Some groups have been pushed back and forth[72] between Portugal and Spain, lacking support on either side of the border. When they do get support, Governments have imposed quarantines and charged them[73] for necessities.

There are thirty-seven thousand[74] Roma in Portugal. Of those, 91% never reached high school. Sixteen percent got married before they were 14 years old.

The Roma are one of the poorest minorities in Portugal. Many bring money home as vendors in fair and markets. With those commercial gatherings shutdown, they have no source of income and frequently are not eligible for welfare[75].

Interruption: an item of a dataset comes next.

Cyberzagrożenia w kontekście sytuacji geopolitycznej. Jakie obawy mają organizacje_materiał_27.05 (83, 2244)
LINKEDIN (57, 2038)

With schools closed all across the country, it has also become harder[76] to have children make use of discounted meals. At the same time, food banks are strained with record-breaking[77] requests for help.

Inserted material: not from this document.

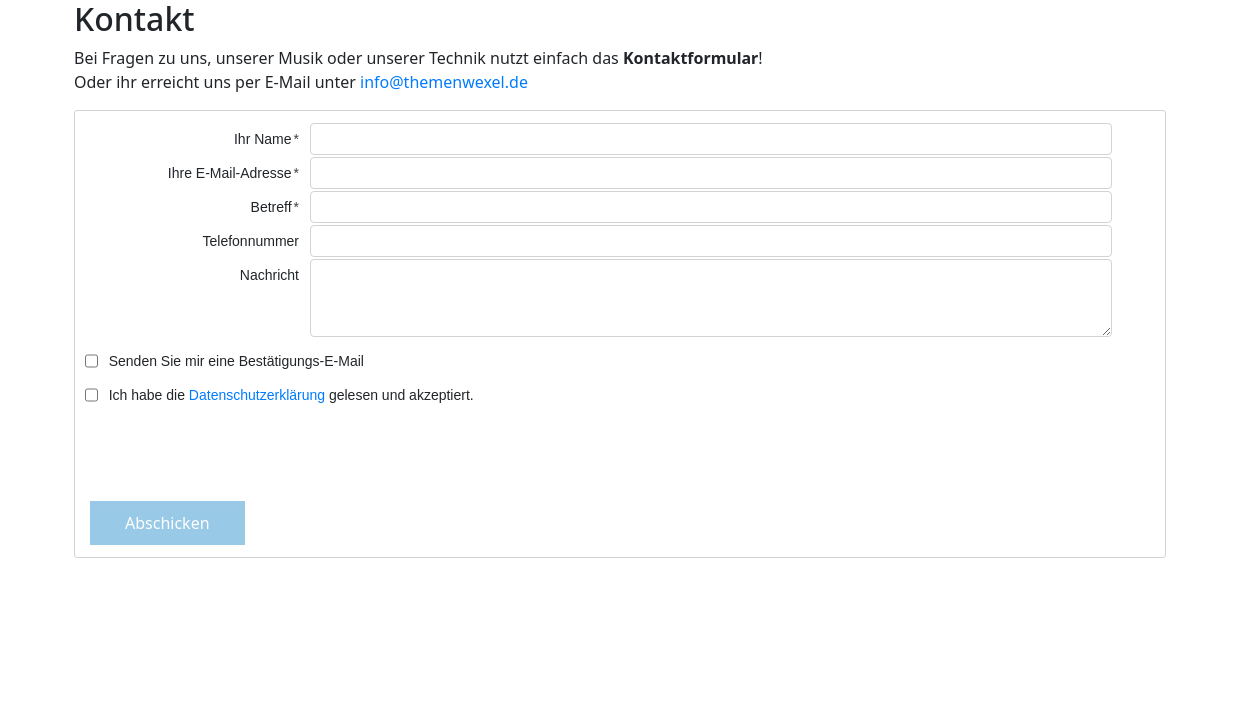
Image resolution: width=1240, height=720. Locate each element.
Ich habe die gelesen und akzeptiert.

Economic damage is pushing Portugal towards lifting the lockdown

Upon renewing the state of national emergency for its third two-week installment, President Marcelo Rebelo de Sousa gave his first official nod towards relaunching the Portuguese economy. With over 18 thousand cases and 600 deaths, the decree[78] called for the easing of movement restrictions, based on citizen’s age and place of residence.

Rebelo de Sousa requested that businesses could reopen with reduced schedules and in a gradual manner. Pardons were suspended, as jails were found to now be sufficiently secure. Labour unions and business associations were again able to intervene in politics regarding labor laws. Once again, the president refused cell phone tracking of infection patterns[79].

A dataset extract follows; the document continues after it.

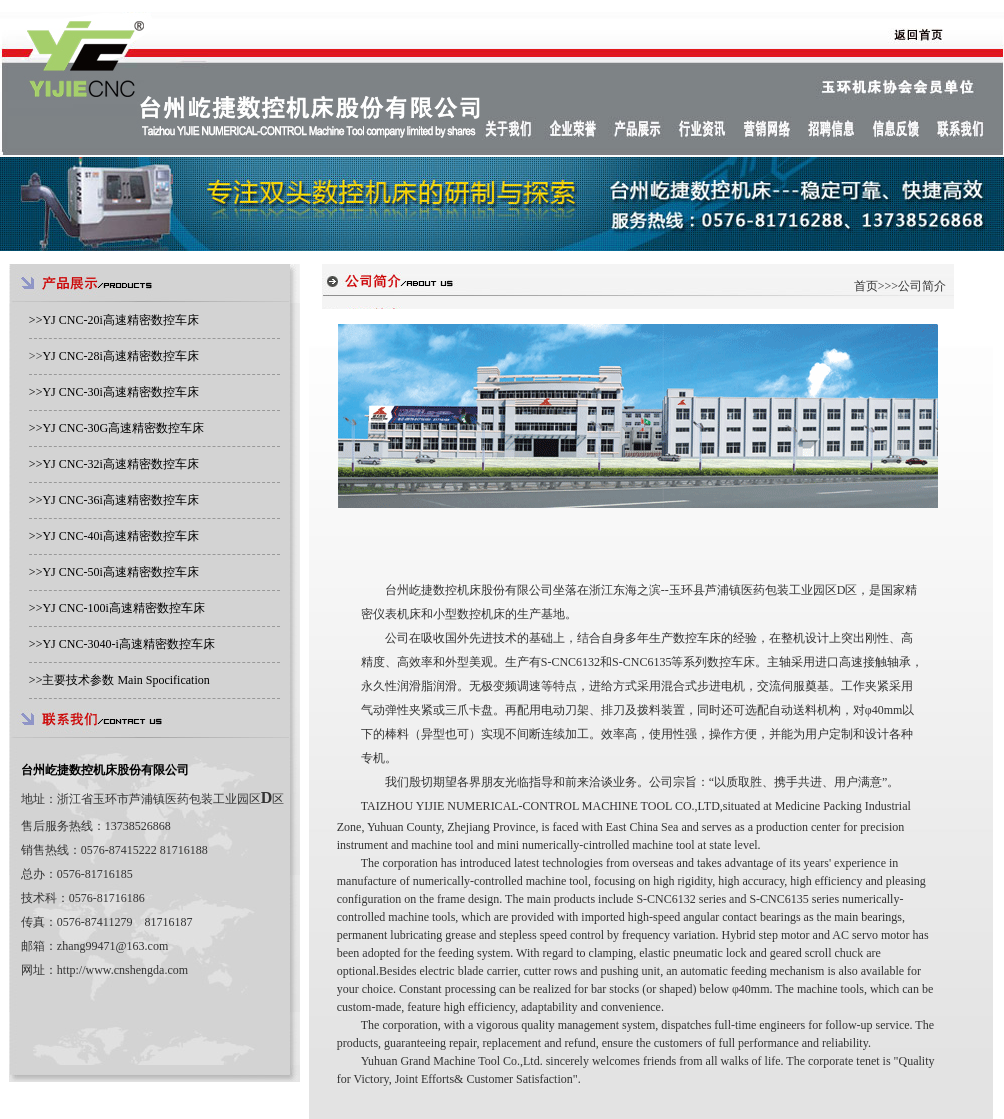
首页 (866, 286)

In a concerted effort, Portuguese institutions are now trying to revive an economy that they made stop overnight. Health measures should be replaced[80] by economic stimulus come June.

The Global Health Organization has been emphasizing[81] a clear recommendation. Restrictions should only be lifted once countries are certain that they can hold back the second wave of COVID-19 cases without falling into another pandemic. The failure of one nation to control the virus may put an entire continent at risk.

But the political will to freeze the global economy is beginning to wane[82]. As Lisbon pushes public transport providers to work towards[83] normal service, and the central Government restores the right to strike[84], Italy has reopened[85] bookshops and Denmark is about to resume[86] classes.

In the coming months, the public focus will shift from daily death tolls to unemployment numbers. By summer, it’ll dawn on citizens what is already apparent to Governments all across the globe. We are now at arms with an economic recession the likes of which we have never endured.

As quarantine showed social inequality, the recession will once again expose the gap between rich and poor countries. Portugal, as it has during recent years, will suffer the consequences of its dependency on an export, tourism-dependent service industry.

Fortunately, this crash might be a short-lived one. Deficits and GDPs are expected[87] to start recovering much faster than they did during the 2007 financial crisis. But the economic impact of two recessions in a decade will have a lasting effect on the lives of millions of working-class people.